Security checks across malware telemetry and agentic risk

Overview

This ESP-IDF helper is broadly coherent with its purpose and discloses its network lookup, build, and device flashing capabilities, though users should invoke flashing tools deliberately.

Install this only if you want an ESP-IDF assistant that can inspect local ESP projects and, when asked, run idf.py build or flash monitor against connected hardware. Treat flash_and_monitor and execute_project as device-changing actions, review registry suggestions before adding dependencies, and avoid pointing it at unrelated private directories.

SkillSpector

By NVIDIA
Vulnerability Patterns
  • Excessive AgencyUnrestricted Tool Access, Autonomous Decision Making, Scope Creep
  • MCP Least PrivilegeUnderdeclared Capability, Wildcard Permission, Missing Permission Declaration
  • MCP Tool PoisoningHidden Instructions, Unicode Deception, Parameter Description Injection
  • Prompt InjectionInstruction Override, Hidden Instructions, Exfiltration Commands
  • Data ExfiltrationExternal Transmission, Env Variable Harvesting, File System Enumeration
Findings (5)

Lp3

Medium
Category
MCP Least Privilege
Confidence
92% confidence
Finding
The skill declares no explicit permissions, yet its documented behavior clearly uses environment inspection (`$IDF_PATH`, local binaries) and network access (`resolve_component` querying the ESP Component Registry). This creates a transparency and policy-enforcement gap: hosts or users may authorize the skill under the assumption of reduced capability, while it can access local environment details and external services.

Tp4

High
Category
MCP Tool Poisoning
Confidence
89% confidence
Finding
The top-level description understates the skill's operational scope: beyond diagnostics, it performs network lookups, decodes binaries/logs with toolchain utilities, runs `idf.py flash monitor`, and orchestrates build/flash/monitor execution loops. This mismatch can mislead reviewers and users about the real trust boundary, causing them to invoke a skill that can interact with hardware, external services, and local project artifacts more extensively than advertised.

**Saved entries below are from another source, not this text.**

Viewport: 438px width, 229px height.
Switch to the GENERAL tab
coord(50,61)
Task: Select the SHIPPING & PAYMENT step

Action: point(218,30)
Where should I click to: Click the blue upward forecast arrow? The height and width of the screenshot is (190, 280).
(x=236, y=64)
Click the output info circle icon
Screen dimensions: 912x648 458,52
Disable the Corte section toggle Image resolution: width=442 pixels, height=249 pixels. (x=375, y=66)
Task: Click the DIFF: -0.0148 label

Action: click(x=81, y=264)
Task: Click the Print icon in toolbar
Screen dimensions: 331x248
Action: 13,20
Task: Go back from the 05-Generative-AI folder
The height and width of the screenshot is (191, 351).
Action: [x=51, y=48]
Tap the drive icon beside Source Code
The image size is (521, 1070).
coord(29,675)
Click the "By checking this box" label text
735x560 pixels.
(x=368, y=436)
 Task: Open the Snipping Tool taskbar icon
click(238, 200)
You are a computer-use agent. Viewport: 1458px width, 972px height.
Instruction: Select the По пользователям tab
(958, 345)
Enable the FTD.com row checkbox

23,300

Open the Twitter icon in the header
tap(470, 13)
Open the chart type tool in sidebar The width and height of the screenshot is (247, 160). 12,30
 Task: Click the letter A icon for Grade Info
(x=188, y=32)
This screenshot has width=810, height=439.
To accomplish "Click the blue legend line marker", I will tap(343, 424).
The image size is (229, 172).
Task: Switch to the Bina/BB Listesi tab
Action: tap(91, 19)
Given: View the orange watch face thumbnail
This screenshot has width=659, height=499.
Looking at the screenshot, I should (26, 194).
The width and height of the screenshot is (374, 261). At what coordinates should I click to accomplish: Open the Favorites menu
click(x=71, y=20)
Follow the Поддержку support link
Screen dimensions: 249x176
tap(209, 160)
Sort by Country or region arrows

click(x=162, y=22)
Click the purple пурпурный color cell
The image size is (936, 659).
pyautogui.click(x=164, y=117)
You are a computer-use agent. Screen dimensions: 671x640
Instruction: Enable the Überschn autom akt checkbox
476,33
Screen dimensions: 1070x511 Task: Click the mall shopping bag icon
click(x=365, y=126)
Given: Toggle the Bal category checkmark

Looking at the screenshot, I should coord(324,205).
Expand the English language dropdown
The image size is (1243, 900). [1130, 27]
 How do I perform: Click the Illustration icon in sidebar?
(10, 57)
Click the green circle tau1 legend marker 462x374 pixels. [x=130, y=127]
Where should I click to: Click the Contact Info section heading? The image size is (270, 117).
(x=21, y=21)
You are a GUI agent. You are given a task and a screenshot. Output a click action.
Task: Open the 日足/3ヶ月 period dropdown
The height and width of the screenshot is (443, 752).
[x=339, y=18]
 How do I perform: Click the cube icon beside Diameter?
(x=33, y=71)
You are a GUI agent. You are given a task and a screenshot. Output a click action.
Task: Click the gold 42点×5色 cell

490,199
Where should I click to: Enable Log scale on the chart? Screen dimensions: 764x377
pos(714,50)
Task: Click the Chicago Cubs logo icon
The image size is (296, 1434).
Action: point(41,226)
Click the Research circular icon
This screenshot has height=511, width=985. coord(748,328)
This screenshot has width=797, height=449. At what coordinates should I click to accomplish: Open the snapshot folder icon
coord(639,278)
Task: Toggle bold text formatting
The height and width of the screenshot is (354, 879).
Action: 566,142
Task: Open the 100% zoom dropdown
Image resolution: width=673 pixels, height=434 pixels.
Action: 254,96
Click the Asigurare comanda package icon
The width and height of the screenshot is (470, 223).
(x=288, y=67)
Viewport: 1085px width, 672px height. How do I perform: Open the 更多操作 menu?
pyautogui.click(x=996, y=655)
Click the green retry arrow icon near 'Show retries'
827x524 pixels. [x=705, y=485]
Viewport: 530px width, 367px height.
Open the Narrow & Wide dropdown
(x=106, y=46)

Description-Behavior Mismatch

Medium
Confidence
94% confidence
Finding
The skill metadata understates its capabilities: beyond environment checking and diagnostics, it can install ESP-IDF and perform flash/monitor execution workflows on connected devices. This is dangerous because users or policy systems may grant trust based on the manifest description while the tool can make system changes and interact with hardware, increasing the risk of unintended installation or device modification.

Description-Behavior Mismatch

Low
Confidence
90% confidence
Finding
The skill performs component registry lookups and can generate manifest dependency updates, but these behaviors are not disclosed in the stated skill description. This creates a transparency and trust problem because the skill can influence dependency selection and project manifests in ways users and reviewers may not expect.

Context-Inappropriate Capability

Medium
Confidence
92% confidence
Finding
The code reaches out to an external component registry even though the manifest does not declare network-based behavior. Undisclosed network access is risky because it can leak project intent or metadata, introduce supply-chain influence through remote suggestions, and bypass policy decisions that depend on accurate capability declarations.

VirusTotal

59/59 vendors flagged this skill as clean.